DNA Genetics
- Company type: Privately held company
- Industry: Cannabis
- Founded: 2004; 21 years ago in Amsterdam
- Founders: Don Morris and Aaron Yarkoni
- Headquarters: Amsterdam, Netherlands
- Area served: Europe and North America
- Key people: Rezwan Khan (president), Don Morris and Aaron Yarkoni (co-CEOs)
- Products: Cannabis seeds
- Number of employees: 5 (2025)
- Website: dnagenetics.com

= DNA Genetics =

Cannabis company

DNA Genetics is a Dutch cannabis company that cross breeds different strains of the cannabis plant. It was founded by Don Morris and Aaron Yarkoni ("D" and "A").

The company also sells merchandise, apparel, and accessories. Morris and Yarkoni also work as consultants for other professionals in the industry.

== History ==
In 2004, Don Morris and Aaron Yarkoni officially founded DNA Genetics in Amsterdam, where they could legally and commercially produce cannabis after bringing their Californian hybrid strains of cannabis seeds to the Netherlands. In 2015, DNA partnered with Tweed, a subsidiary of Canopy Growth Corporation, to introduce cannabis in Canada. DNA renewed its partnership with Canopy Growth in 2017 to introduce DNA's original strains to Jamaica and other Caribbean markets.

In 2019, DNA Genetics entered into an agreement with Good Meds to bring DNA's strains to Colorado. DNA Genetics and Canopy Growth Corporation have a partnership agreement that brings their products to Canada, Jamaica, and a European market. That same year, the company teamed up with 1933 Industries' subsidiary, Alternative Medicine Association, in a licensing agreement and strategic alliance, to bring their cannabis products to Nevada. Additionally, DNA Genetics signed a licensing agreement with Copperstate Farms LLC to cultivate, manufacture, sell and distribute their products in Arizona. In August 2019, DNA acquired Crockett Family Farms, a family-owned cannabis farm, with David Suderman of Crockett serving as Vice President of Cannabis Operations. The farm's strain Tangie has won over 20 awards, including the Cannabis Cup. Crockett and DNA also sharing a consulting company.

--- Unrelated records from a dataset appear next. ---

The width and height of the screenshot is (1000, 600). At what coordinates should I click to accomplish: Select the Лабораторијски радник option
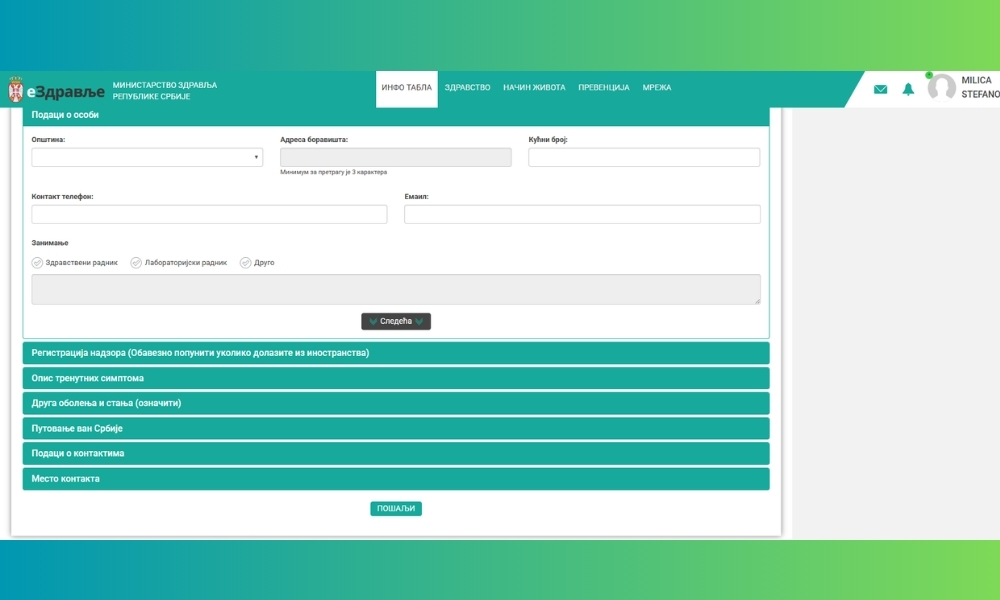[136, 263]
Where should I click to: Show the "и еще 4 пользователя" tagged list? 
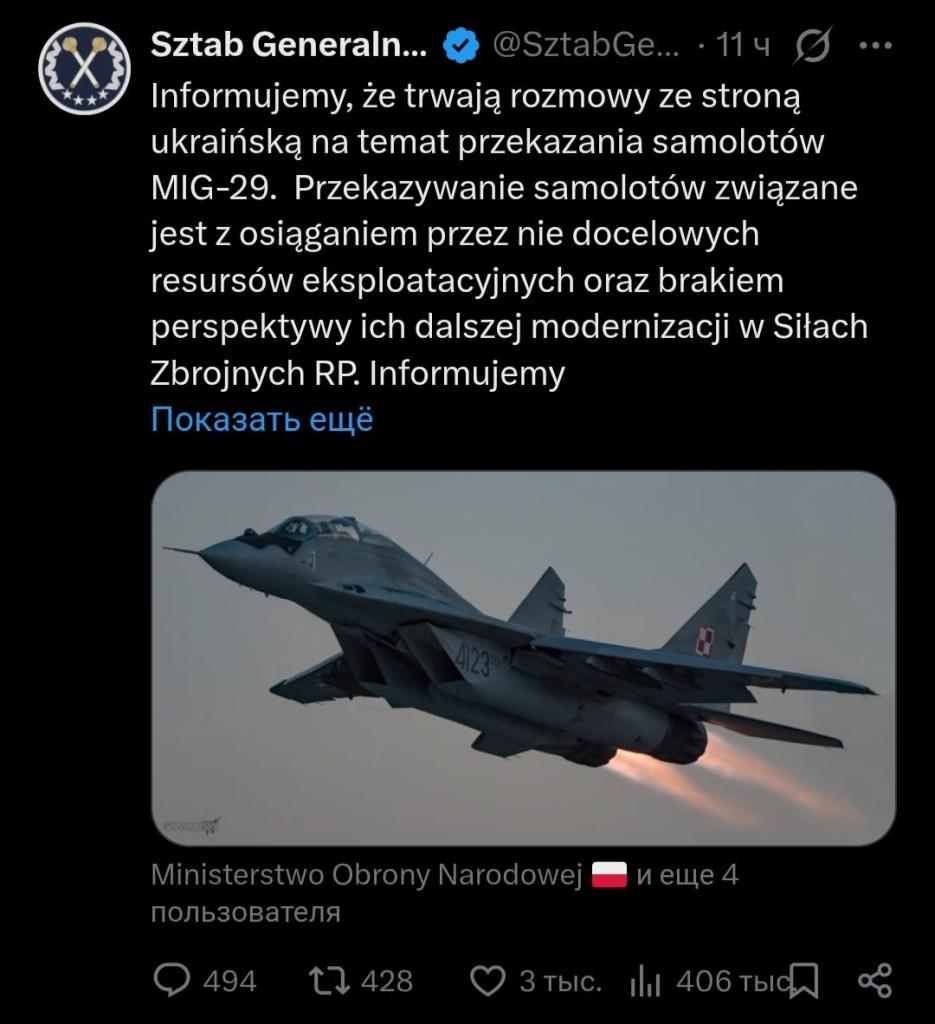pos(688,875)
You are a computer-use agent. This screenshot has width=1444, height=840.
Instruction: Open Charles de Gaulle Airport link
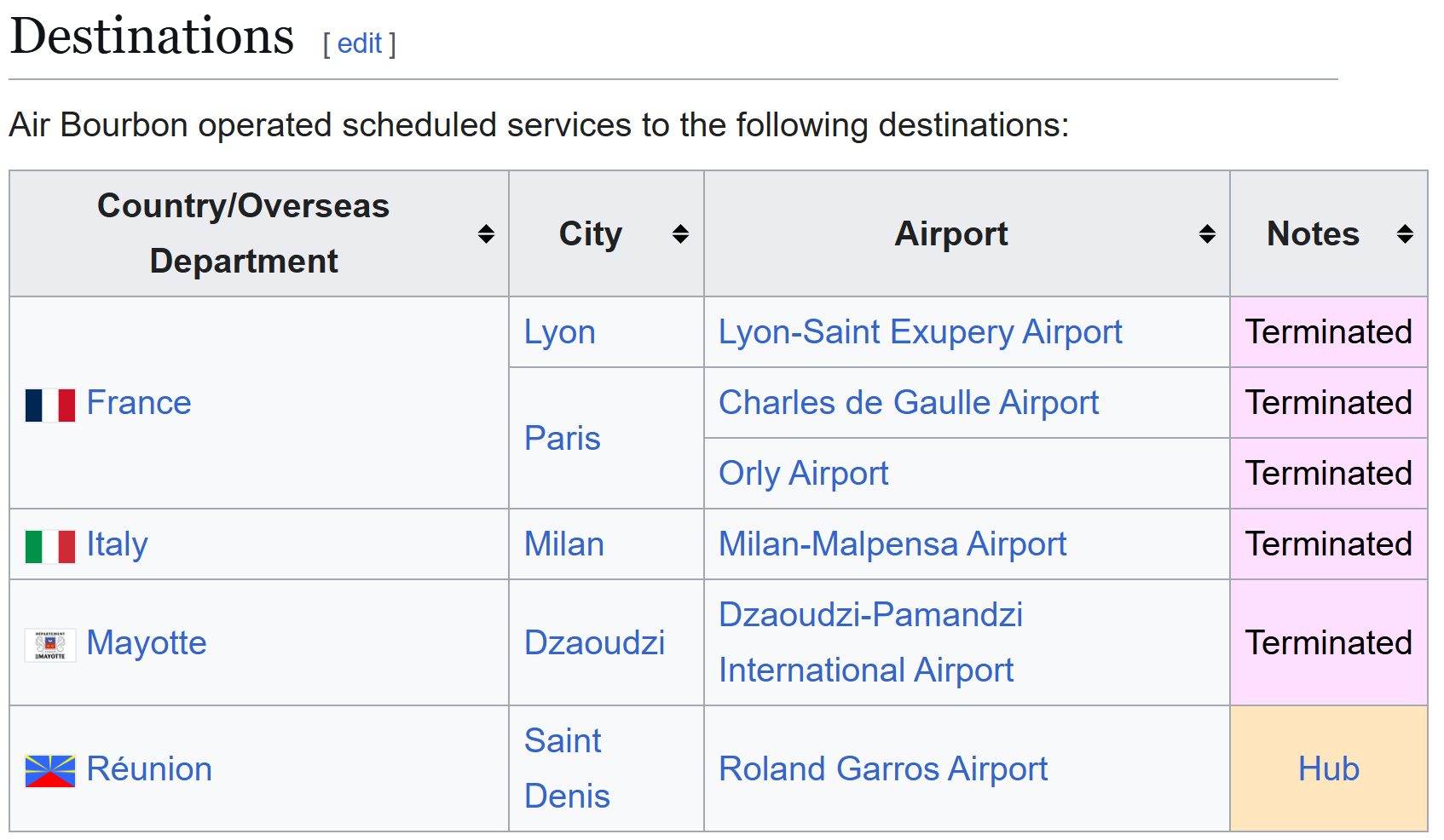click(908, 403)
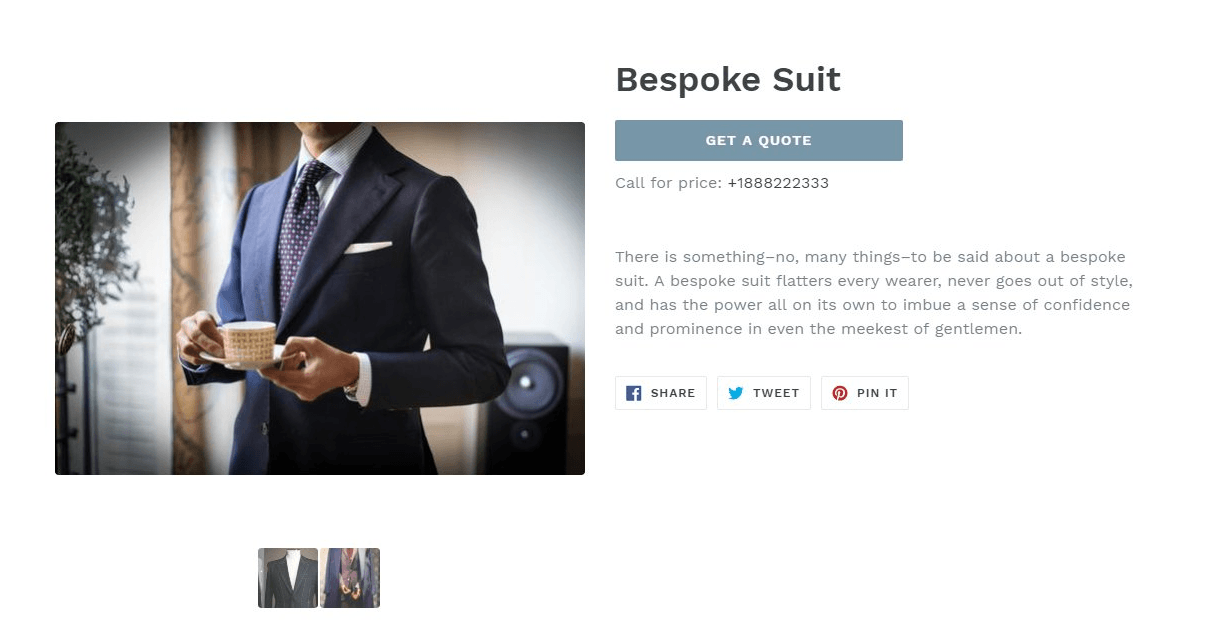
Task: Click the Bespoke Suit product title
Action: point(727,79)
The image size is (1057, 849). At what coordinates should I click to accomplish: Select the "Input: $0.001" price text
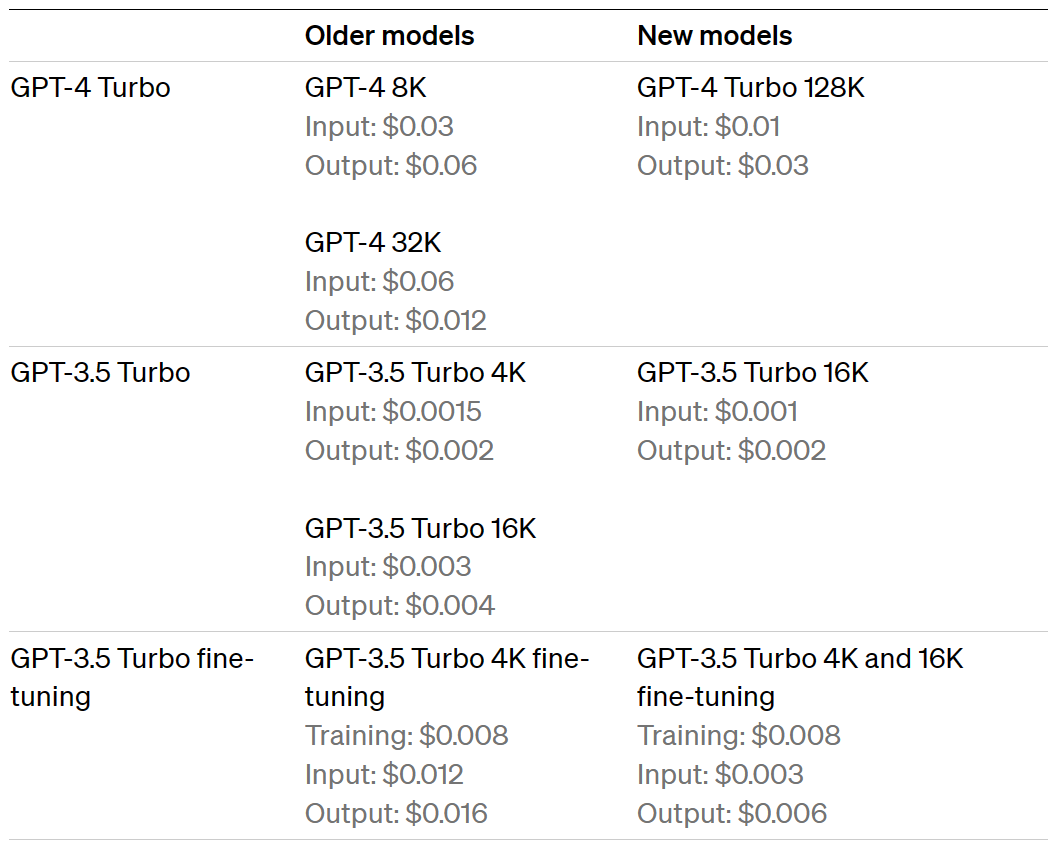click(x=717, y=412)
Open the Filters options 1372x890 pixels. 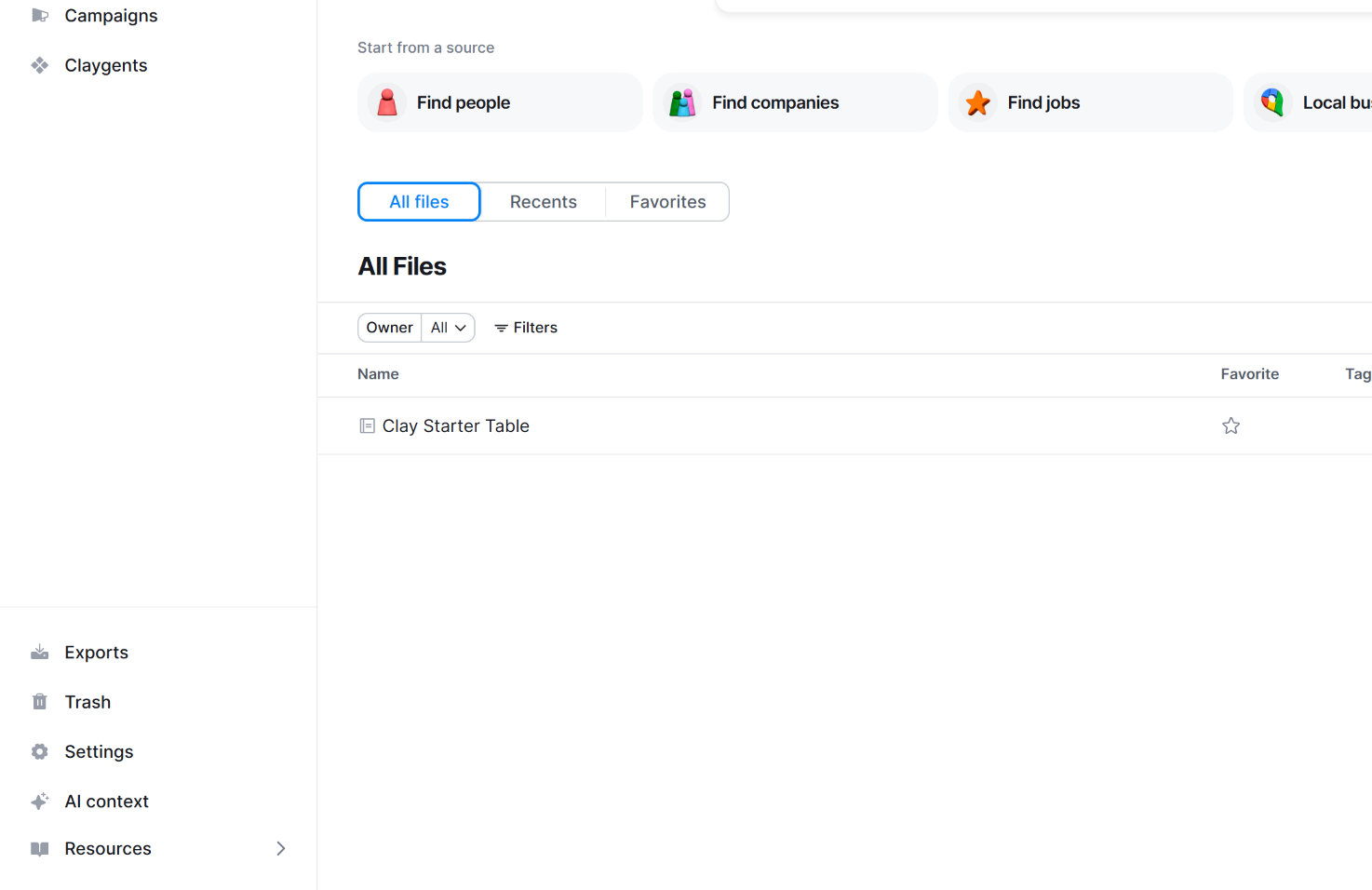point(526,328)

In September 2019, it was announced that DNA Genetics signed a licensing agreement with Revolutionary Clinics, a Massachusetts-based cannabis producer and distributor. In December, the company entered a strategic partnership with Halo Labs, which will be the only grower and manufacturer of DNA Genetics' products in Oregon. That same month, the company partnered with Green Peak Innovations. In January 2020, the company partnered with Bophelo Bioscience & Wellness.

== Recognition ==
DNA Genetics has received over 200 awards won in over 20 years. Some of these awards include the High Times Cannabis Cup, which the company has won 14 times, as well as Best Seed Company by online votes at the Happy Place festival. DNA Genetics has also received the High Times Trailer Blazers award, which they received at the world's first Cannabis Business Summit, and listed on both the High Times "Top 10 Strains of the Year" and the High Times 100 list of most influential people in the cannabis industry.